WHAT THIS TASK INVOLVES —
Copy out the lines of the material below, starting at the line containing "You are a GUI" and ending at the last line of the material. Reproduce them word for word, and leave the pictures out.
::::
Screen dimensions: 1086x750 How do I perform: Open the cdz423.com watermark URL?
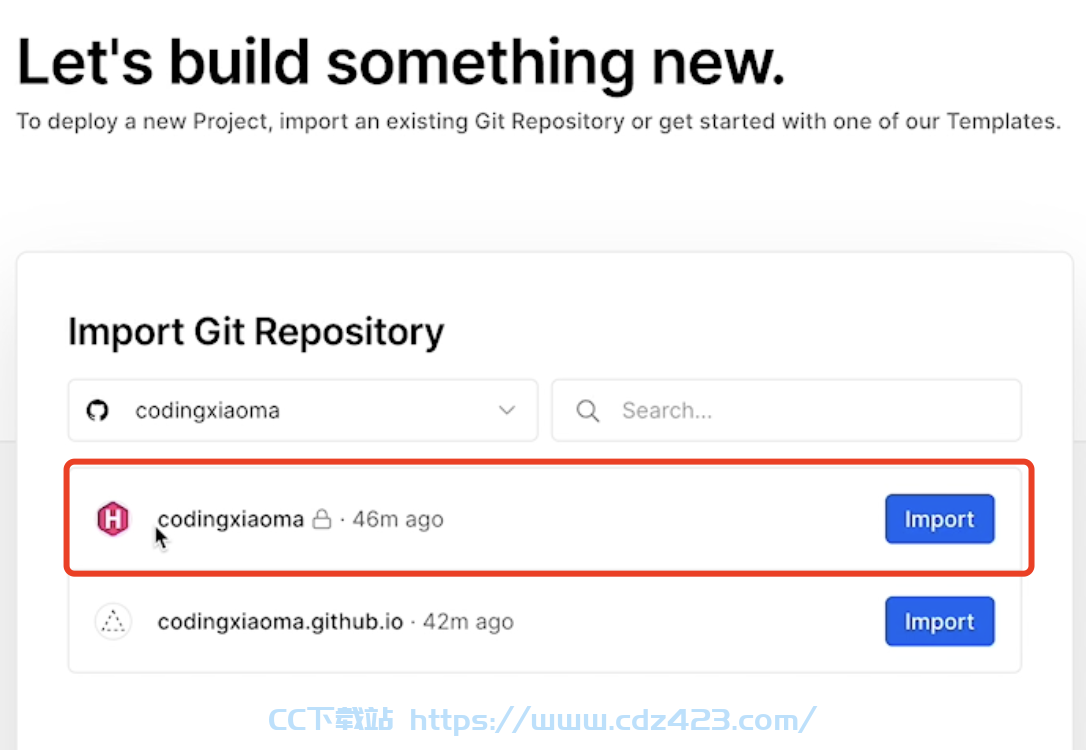pos(612,720)
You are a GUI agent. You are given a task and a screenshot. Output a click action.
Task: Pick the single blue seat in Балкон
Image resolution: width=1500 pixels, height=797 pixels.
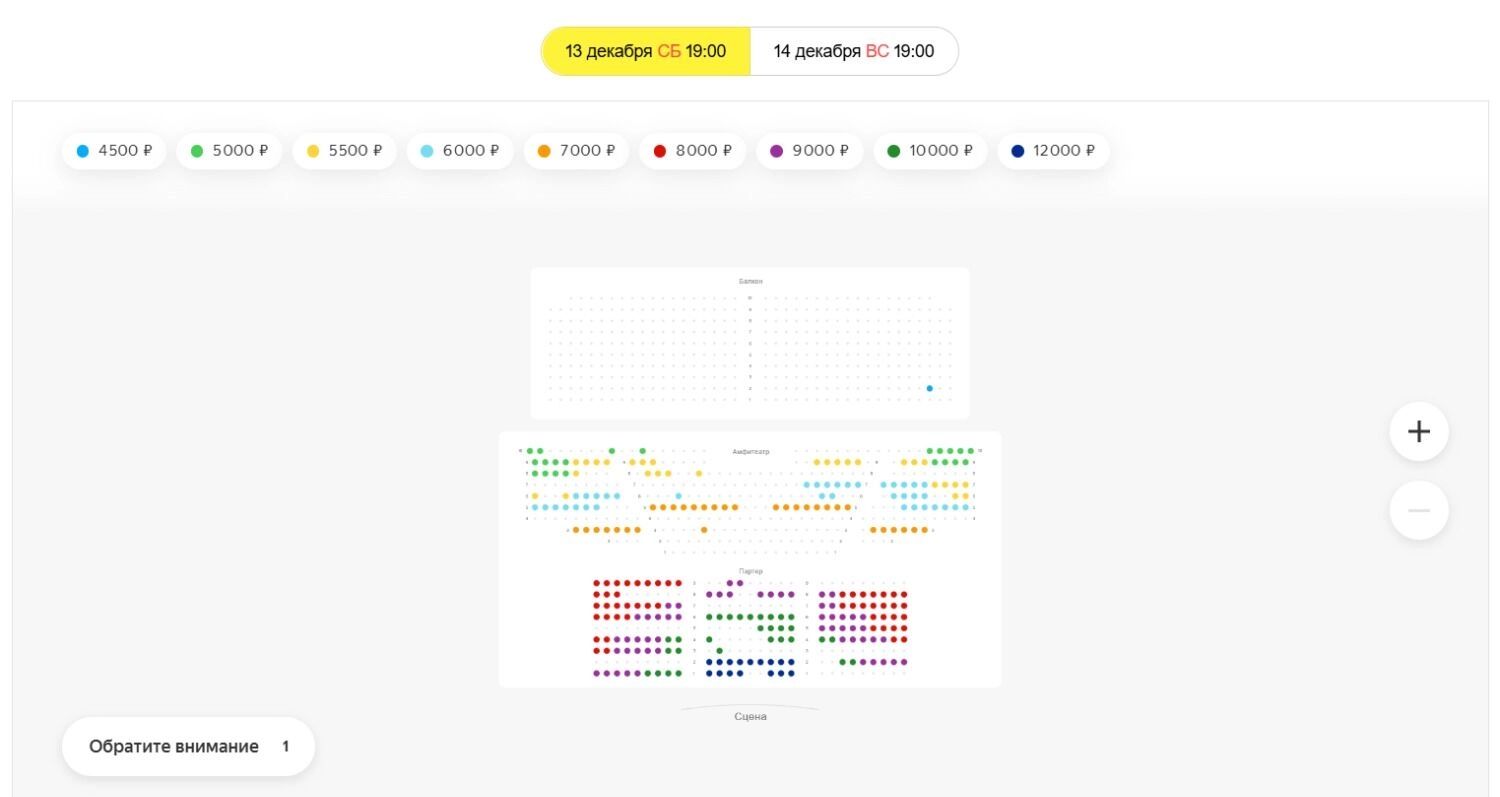pos(929,388)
::::
ANSWER TO THIS PROBLEM —
You are a GUI agent. You are given a task and a screenshot. Output a click action.
Task: Pick the single blue seat in Балкон
Image resolution: width=1500 pixels, height=797 pixels.
pos(929,388)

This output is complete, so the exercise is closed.